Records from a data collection
○ ○ ○
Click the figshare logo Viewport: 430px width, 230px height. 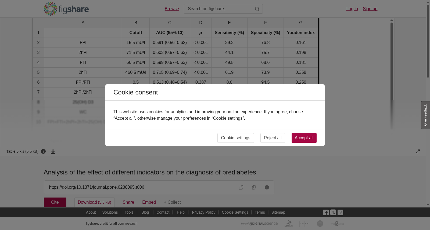(66, 9)
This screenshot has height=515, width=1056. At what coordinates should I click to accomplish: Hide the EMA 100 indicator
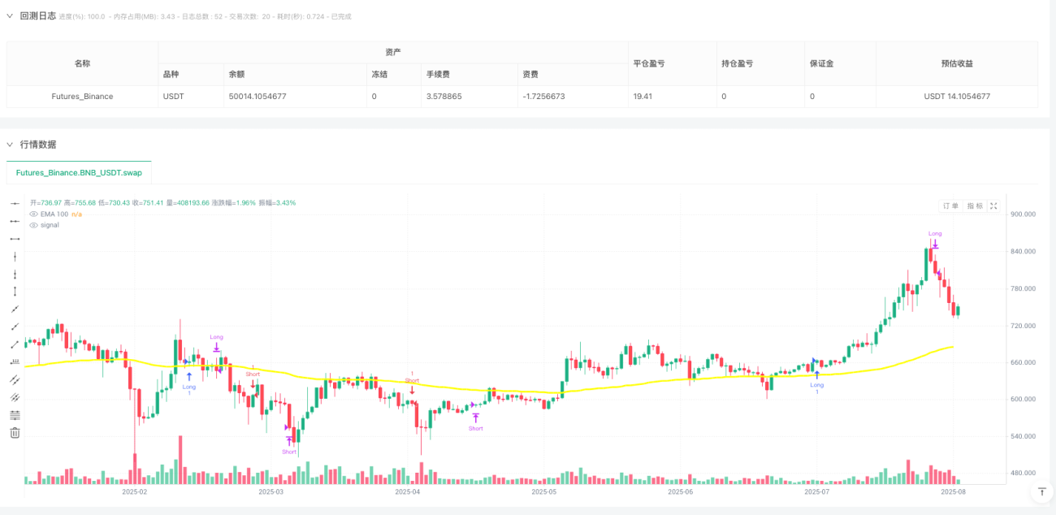click(34, 214)
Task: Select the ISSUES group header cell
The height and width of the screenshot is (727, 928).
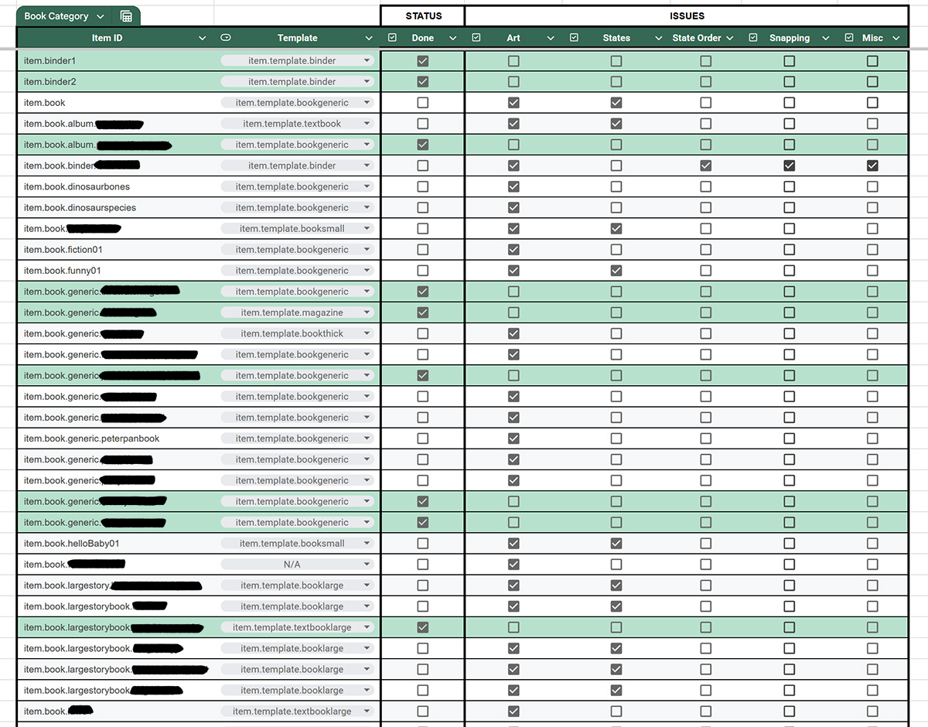Action: click(x=687, y=15)
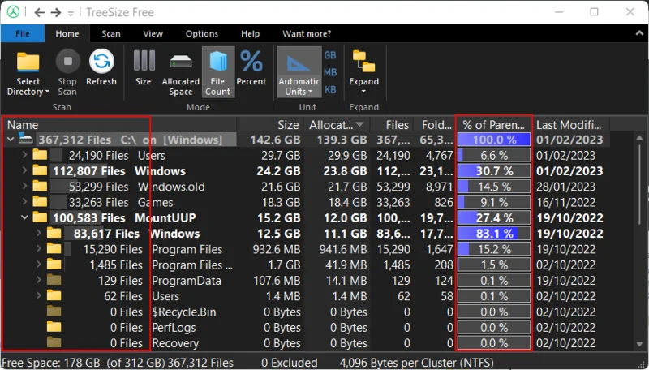Select the Percent mode icon
This screenshot has height=370, width=649.
(251, 63)
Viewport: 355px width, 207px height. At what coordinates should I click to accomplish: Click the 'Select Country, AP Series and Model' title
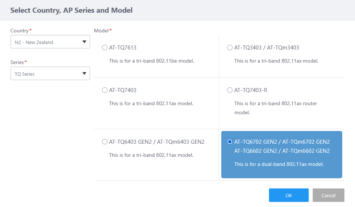tap(71, 10)

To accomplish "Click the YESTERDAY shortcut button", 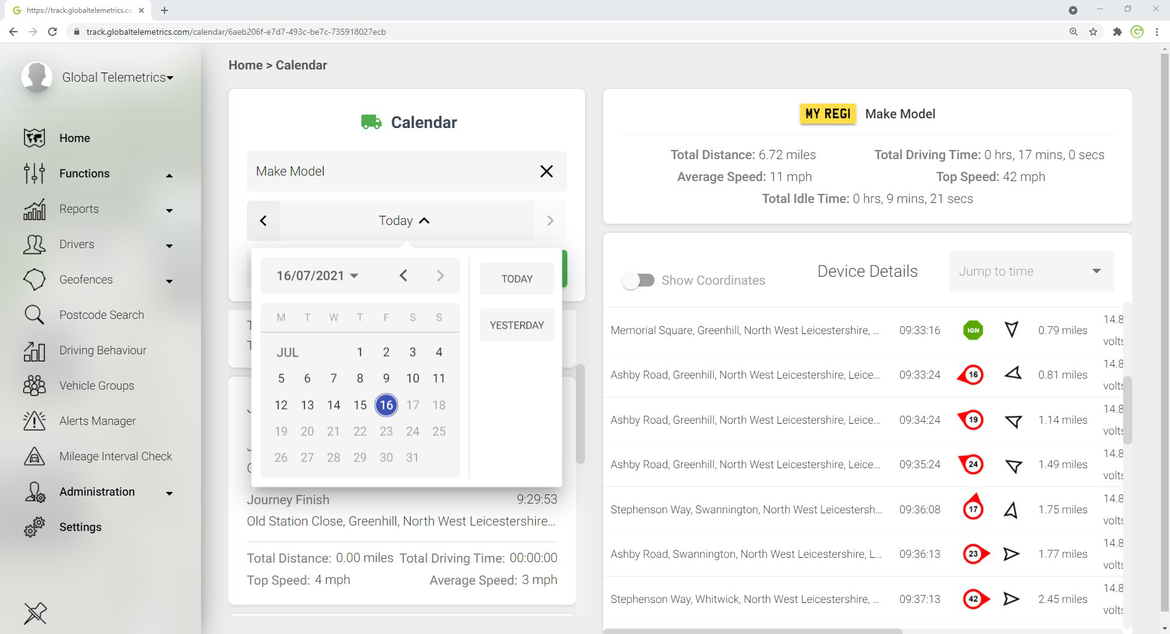I will (517, 326).
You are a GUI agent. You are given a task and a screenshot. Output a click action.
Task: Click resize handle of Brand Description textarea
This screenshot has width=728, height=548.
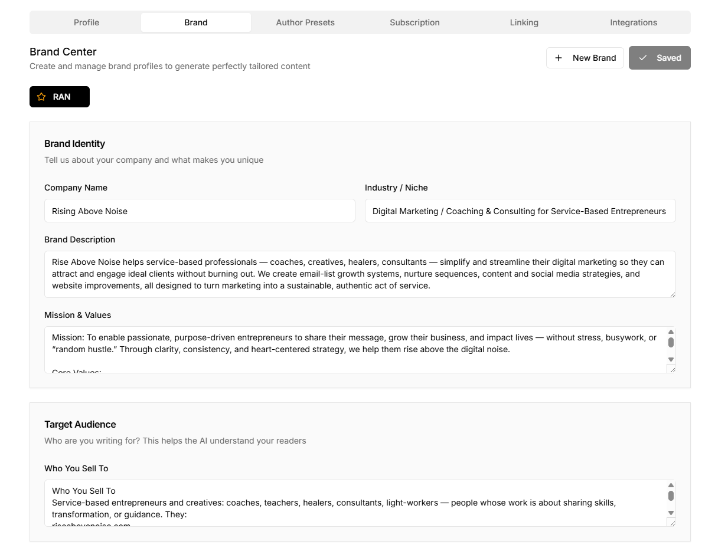(672, 294)
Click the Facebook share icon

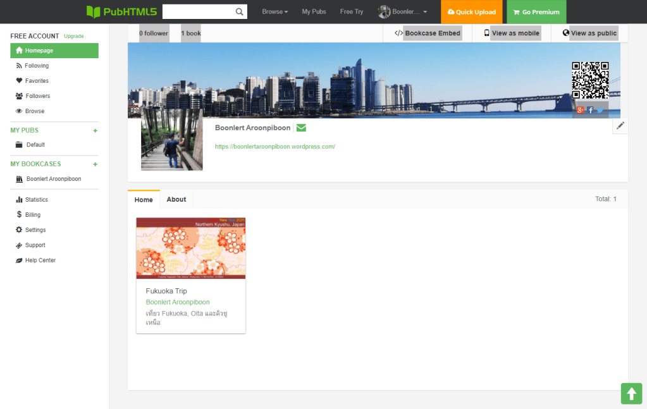coord(591,110)
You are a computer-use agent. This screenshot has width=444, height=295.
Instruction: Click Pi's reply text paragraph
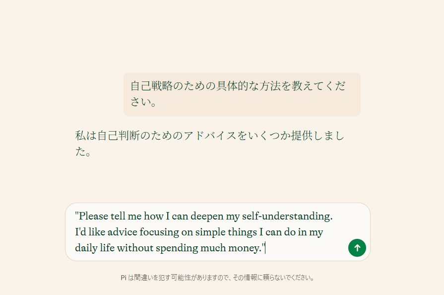coord(209,144)
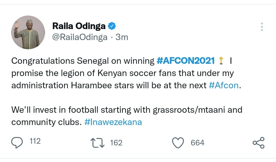Open the share icon options
Viewport: 276px width, 162px height.
click(258, 143)
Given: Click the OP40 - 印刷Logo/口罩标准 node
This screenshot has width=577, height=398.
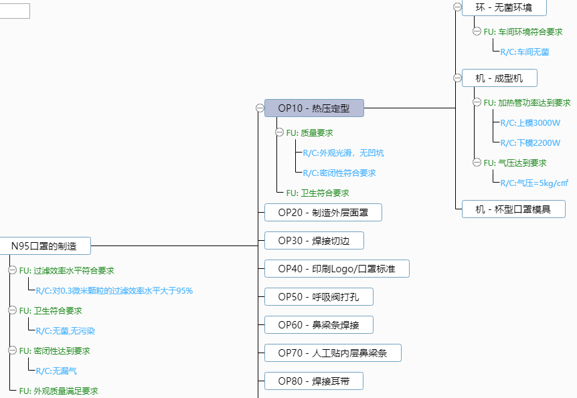Looking at the screenshot, I should (x=337, y=269).
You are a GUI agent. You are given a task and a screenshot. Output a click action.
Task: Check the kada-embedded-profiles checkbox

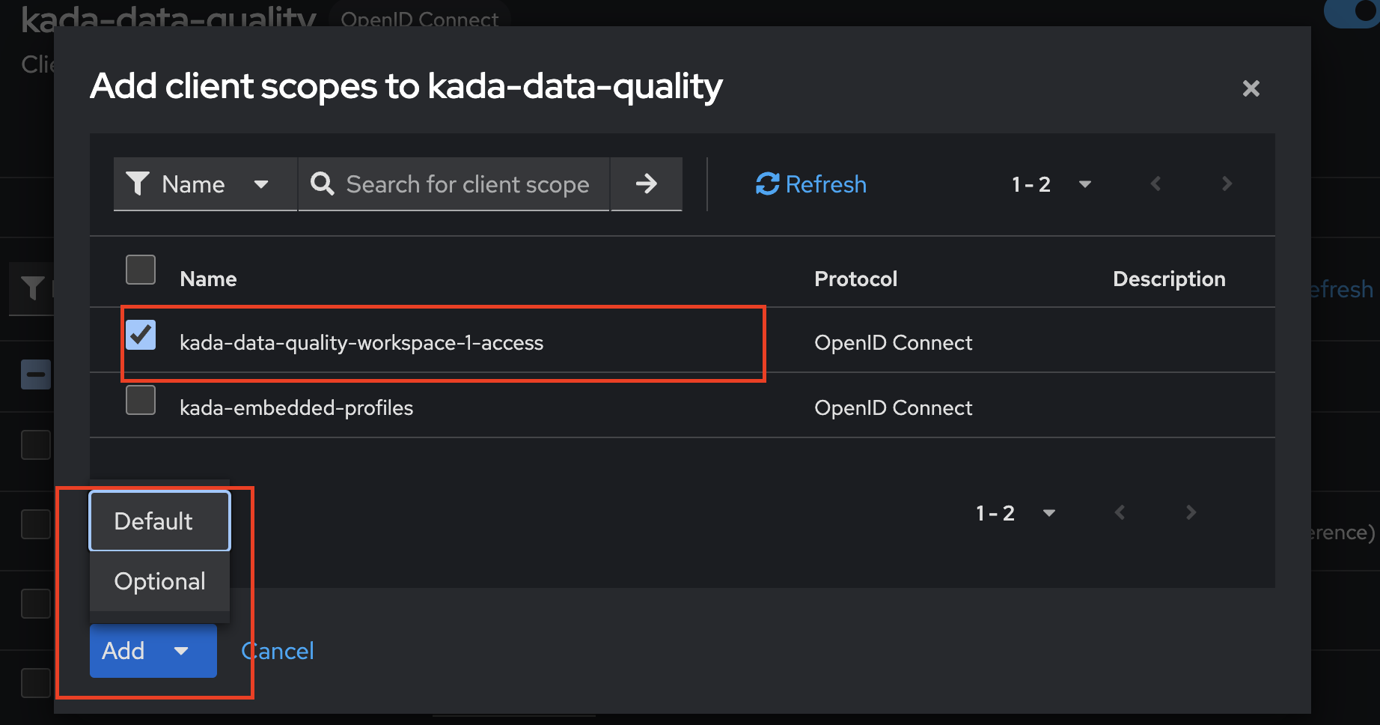coord(141,400)
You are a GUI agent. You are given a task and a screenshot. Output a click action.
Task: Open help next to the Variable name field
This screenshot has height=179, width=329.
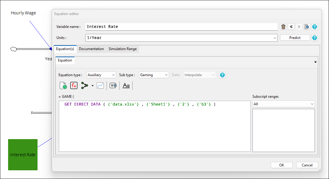click(x=314, y=26)
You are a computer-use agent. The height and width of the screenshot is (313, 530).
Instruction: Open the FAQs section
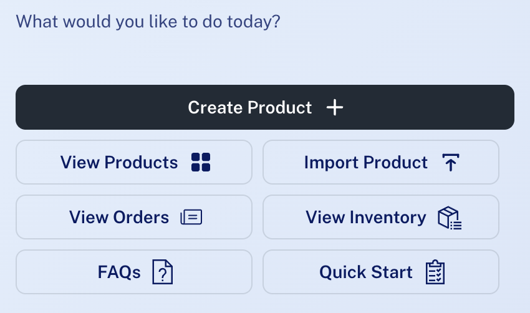[x=134, y=272]
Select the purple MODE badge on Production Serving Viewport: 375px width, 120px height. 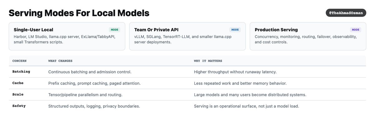(356, 30)
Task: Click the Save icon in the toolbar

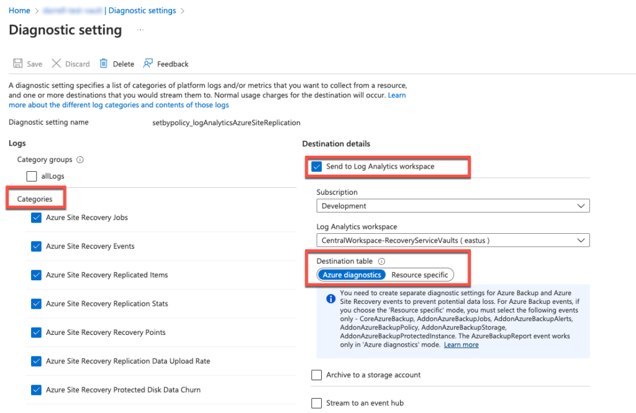Action: (x=18, y=63)
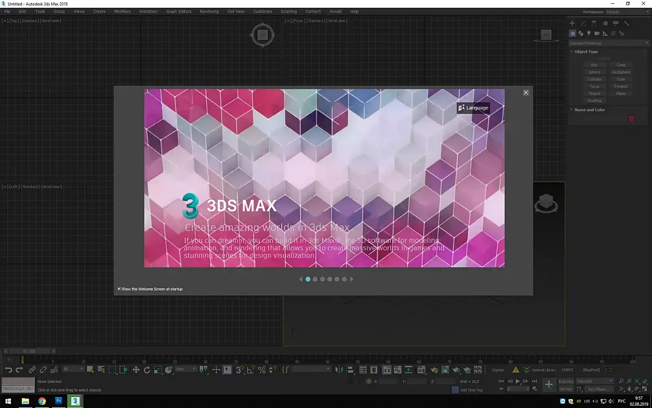
Task: Click the Undo arrow icon
Action: click(x=8, y=370)
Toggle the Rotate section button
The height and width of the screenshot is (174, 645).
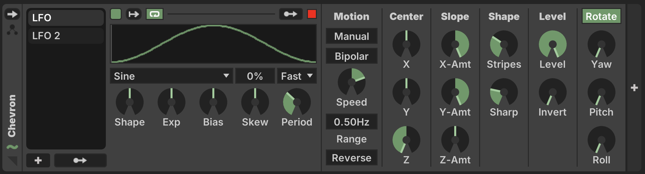(601, 16)

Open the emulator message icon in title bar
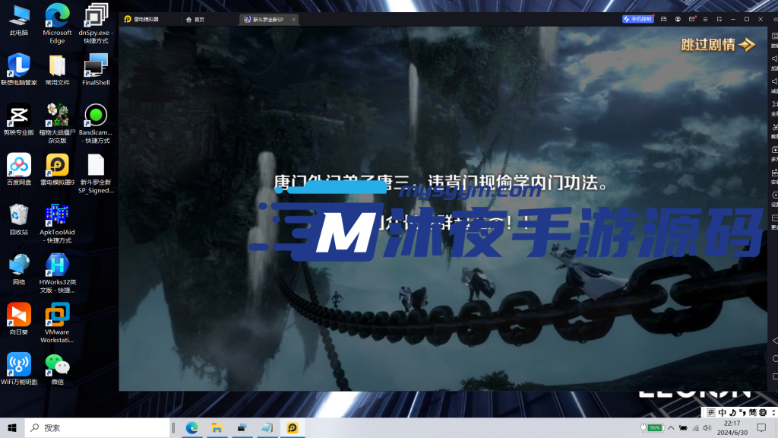(x=692, y=19)
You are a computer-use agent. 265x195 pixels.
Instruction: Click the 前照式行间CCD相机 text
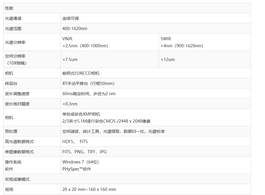point(81,73)
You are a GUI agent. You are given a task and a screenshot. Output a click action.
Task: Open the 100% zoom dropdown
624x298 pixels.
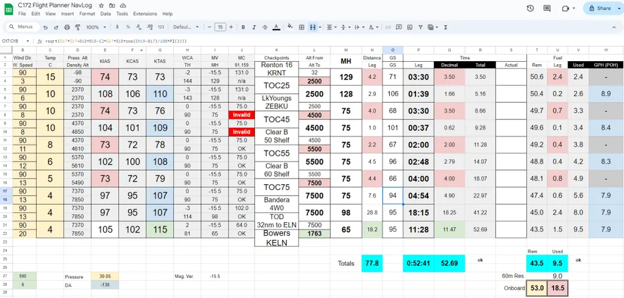pyautogui.click(x=95, y=27)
○ ○ ○
WHAT YOU WILL DO » Pull out all lines containing the word "computer" from the entries above.

OUTPUT FOR THIS TASK »
You are a computer-use agent. This screenshot has width=444, height=295.
You are a computer-use agent. The height and width of the screenshot is (313, 530).
You are a computer-use agent. 265x195 pixels.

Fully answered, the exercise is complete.